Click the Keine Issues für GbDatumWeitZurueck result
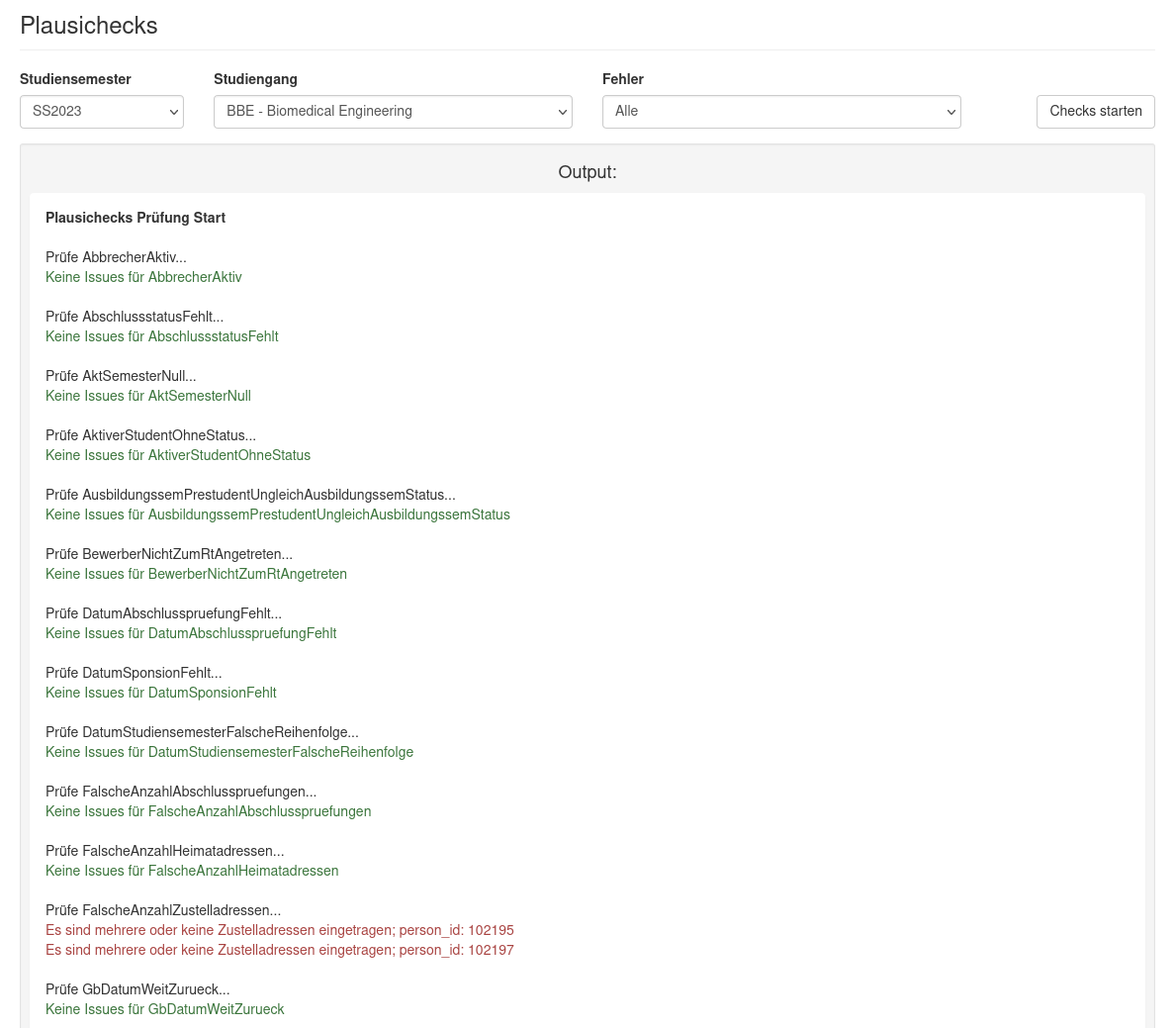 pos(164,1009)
--
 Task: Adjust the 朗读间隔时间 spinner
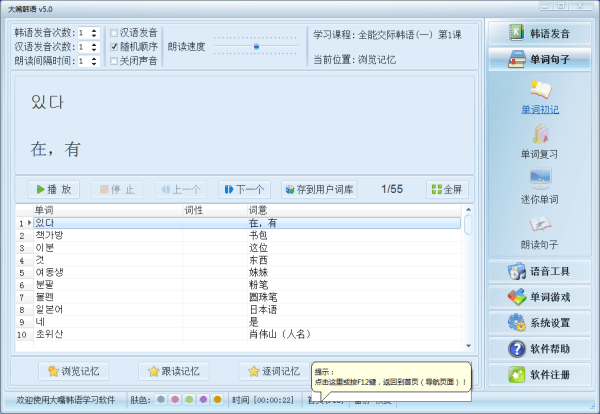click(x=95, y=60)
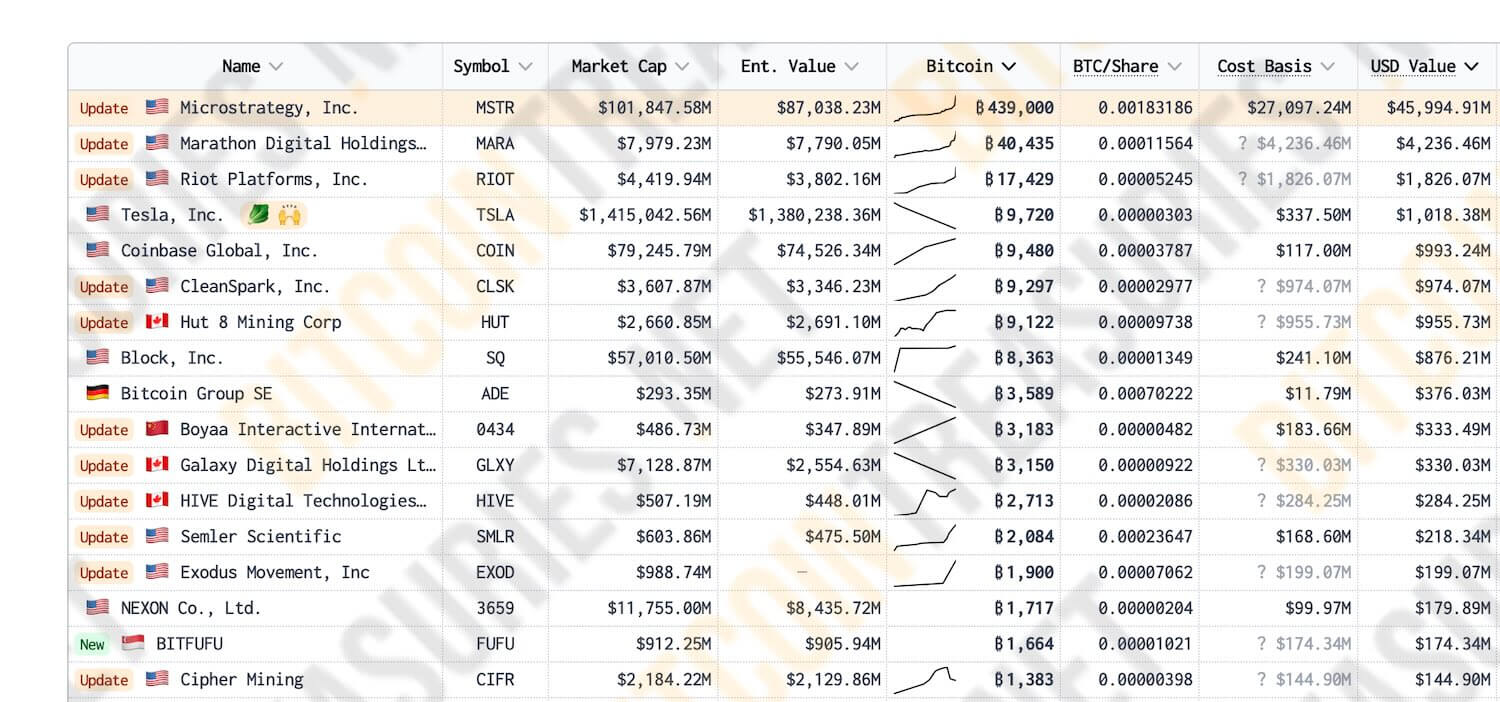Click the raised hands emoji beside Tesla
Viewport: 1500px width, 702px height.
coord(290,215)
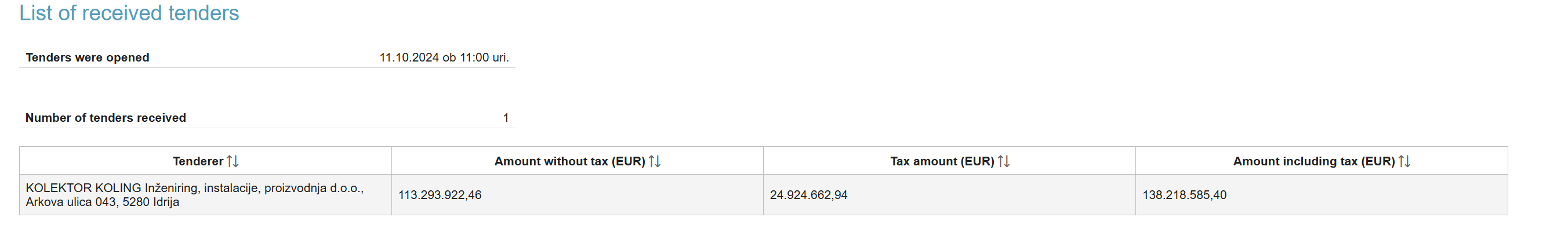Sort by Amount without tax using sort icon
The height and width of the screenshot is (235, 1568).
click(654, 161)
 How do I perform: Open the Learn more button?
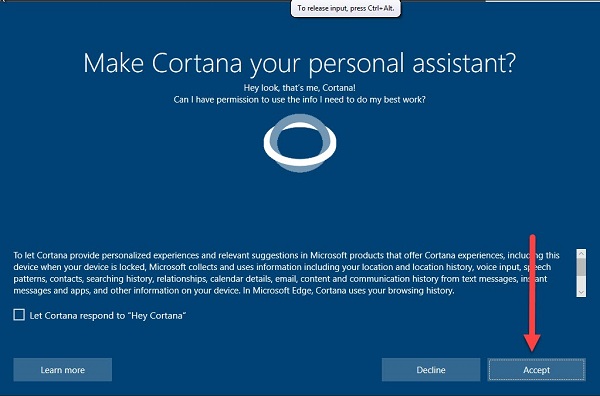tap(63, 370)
==
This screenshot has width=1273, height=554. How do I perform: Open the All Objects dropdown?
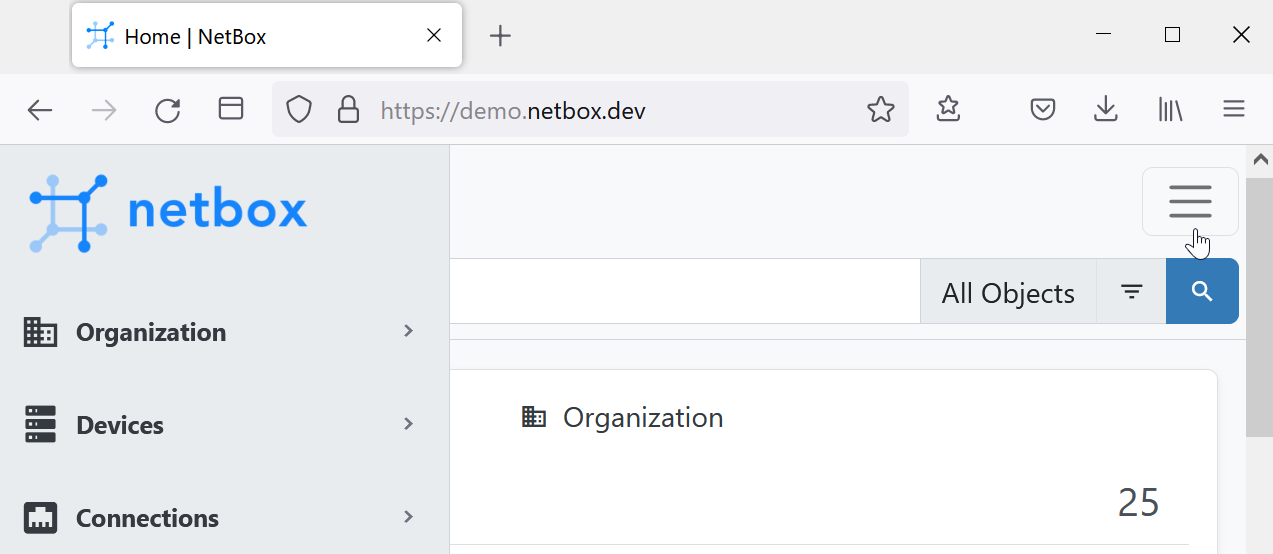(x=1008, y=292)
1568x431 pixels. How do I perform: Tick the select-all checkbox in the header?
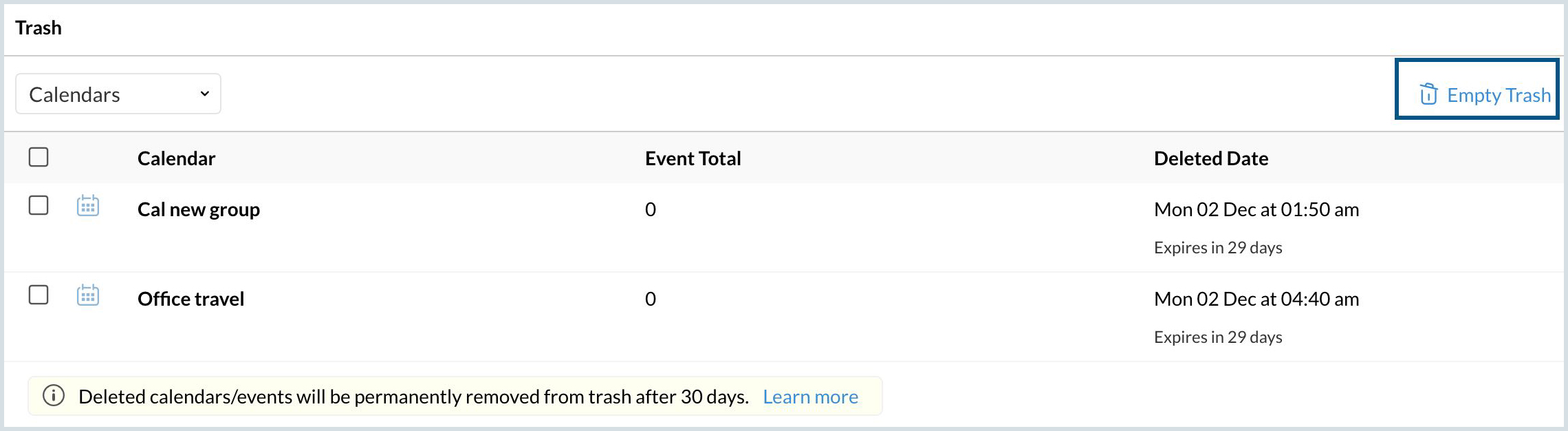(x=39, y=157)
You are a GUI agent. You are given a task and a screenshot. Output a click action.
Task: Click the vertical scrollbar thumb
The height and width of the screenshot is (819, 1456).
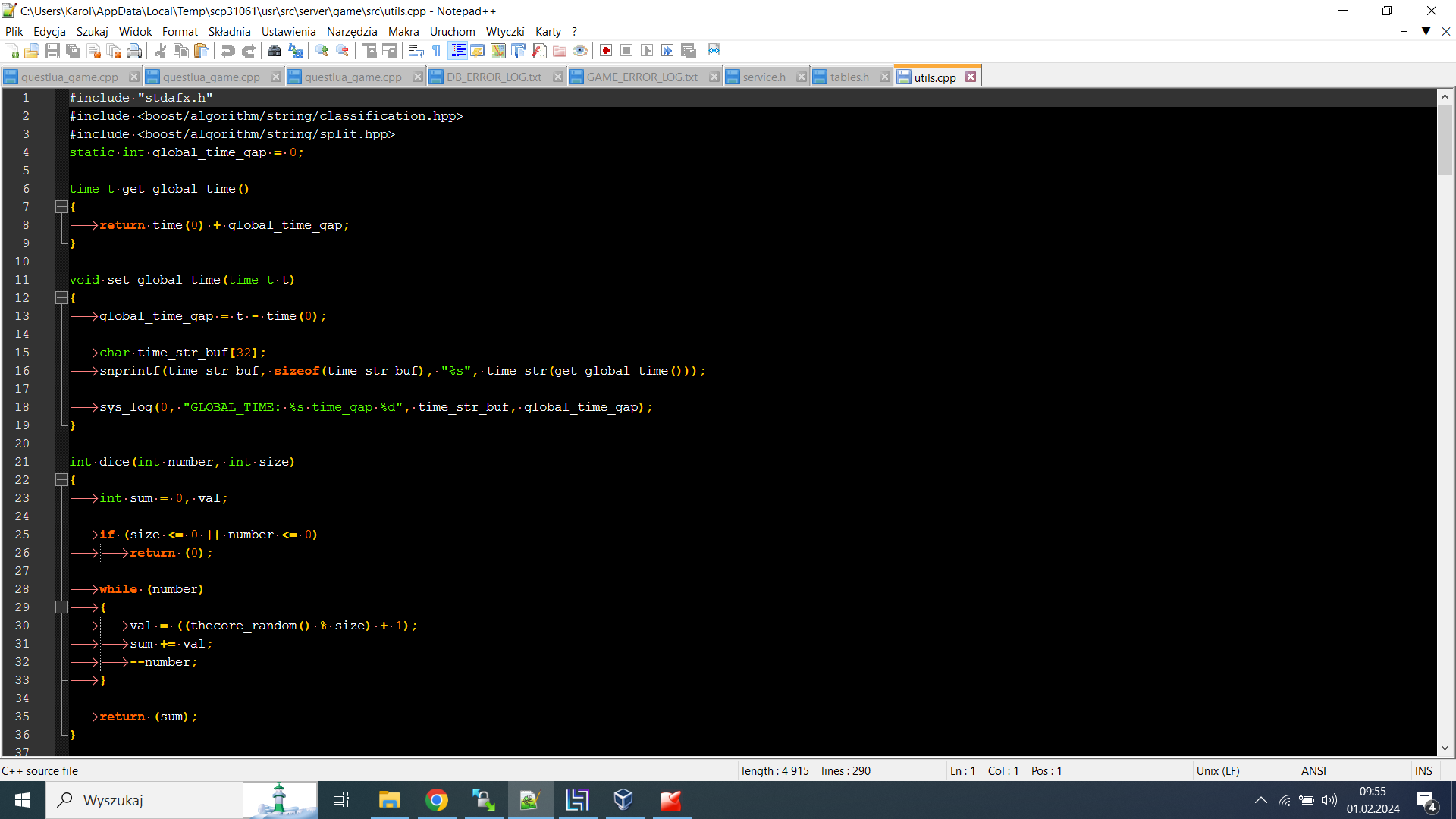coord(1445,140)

Try it: Write back word for word every line in the entries above from the one with "1568x431 pixels. How" to the one with "Task: Click the vertical scrollbar thumb", ends included, and none of the pictures.

Answer to the exercise:
1568x431 pixels. How do I perform: Tick the select-all checkbox in the header?
(x=39, y=157)
You are a GUI agent. You are given a task and a screenshot. Output a click action.
Task: Click the vertical scrollbar thumb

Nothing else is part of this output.